Re: Starting to Drop Invalids for Customers
Mark, Thanks for bringing this up again. I remember this from nearly 3 years ago when Randy brought it up. A bug was filed, but it disappeared in the woodwork. I have now given it the high priority tag that it should have had initially. Sorry about the mess up. In the meantime, you may be able to signal the validation state in iBGP once it is validated at the network edge. For an iBGP neighbor, use a configuration like this: neighbor 192.0.2.1 announce rpki state Regards, Jakob. Date: Sat, 11 Jan 2020 23:12:27 +0200 From: Mark Tinka <mark.tinka@seacom.mu> On 10/Jan/20 16:15, Lukas Tribus wrote:
Thanks for sharing all this. Regarding those 2 platforms specifically, what release are you using here that does not blow up?
On the ASR920, we are on 16(11)01a. On the ME3600X, we are on 15.6(2)SP6.
IIRC you had some RPKI related crash bugs at some point in time?
Yes, that was the first time we were deploying RPKI in 2014 and the code back then crashed the ME3600X. No such problem this time around.
- there is no ROA, so prefixes are supposed to be UNKNOWN on all nodes - but IOS-XE prefers VALID over UNKNOWN (changing best path selection) - iBGP is *always* VALID (even if it's really UNKNOWN), eBGP is showing UNKNOWN, so iBGP is preferred over eBGP which breaks a lot of assumptions and "hot potato" concepts (possible temporary routing loops, other than of course different egress behavior)
So your timing on this is ominous. In the last day or so, we had an issue with a customer on one of our ASR1006 edge routers that fell victim to this IOS XE stupidity.
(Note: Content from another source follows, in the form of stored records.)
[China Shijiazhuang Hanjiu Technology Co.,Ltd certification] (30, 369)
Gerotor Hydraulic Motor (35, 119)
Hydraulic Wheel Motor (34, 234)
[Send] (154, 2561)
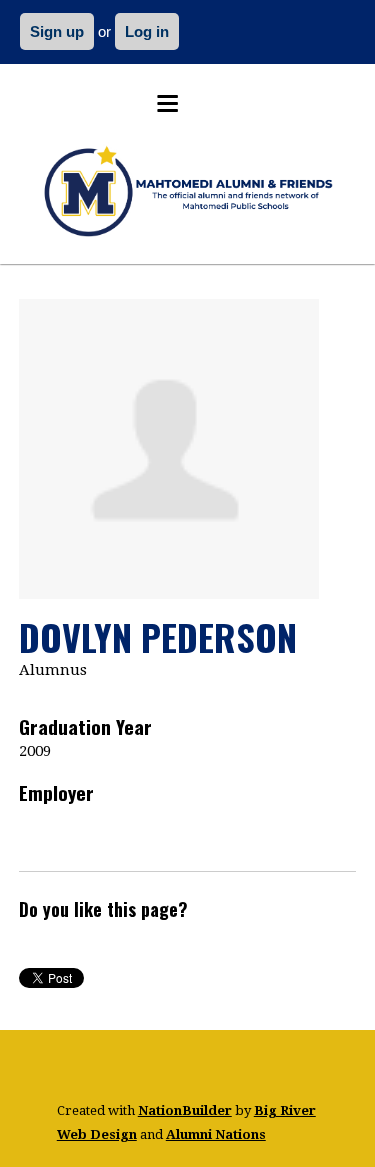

An alternate path toward them learned from a peer was sent back to the edge router they are connected to, which chose it over the local one because, well, it was an iBGP route. We didn't notice this issue with this customer since enabling ROV on this box weeks ago, which means the alternate route became available in the last 2 - 3 days, e.g., perhaps they turned up an alternative provider, or changed their routing toward them for us to see another path. Since this IOS XE stupidity is not configurable, what we've decided to do is disable ROV on all ASR1006 boxes for now. This is not a big issue for us. We've only got 2 customers using them as these boxes only carry non-Ethernet customers. While this should be an issue for our ASR920 and ME3600X routers also, it isn't because we run BGP-SD on those, i.e., even if the RIB will have all iBGP routes marked as Valid, they won't be installed in FIB, whereas the eBGP routes learned locally from the customer will. Having to create a ROA to solve this, while feasible, is inappropriate for a solution, especially when Juniper do it correctly. Randy and I complained to Cisco about this years back, and AFAIK, it was only fixed in IOS XR. That this is still going on in 2020 is silly, especially when it's clear that they are in violation of the RFC.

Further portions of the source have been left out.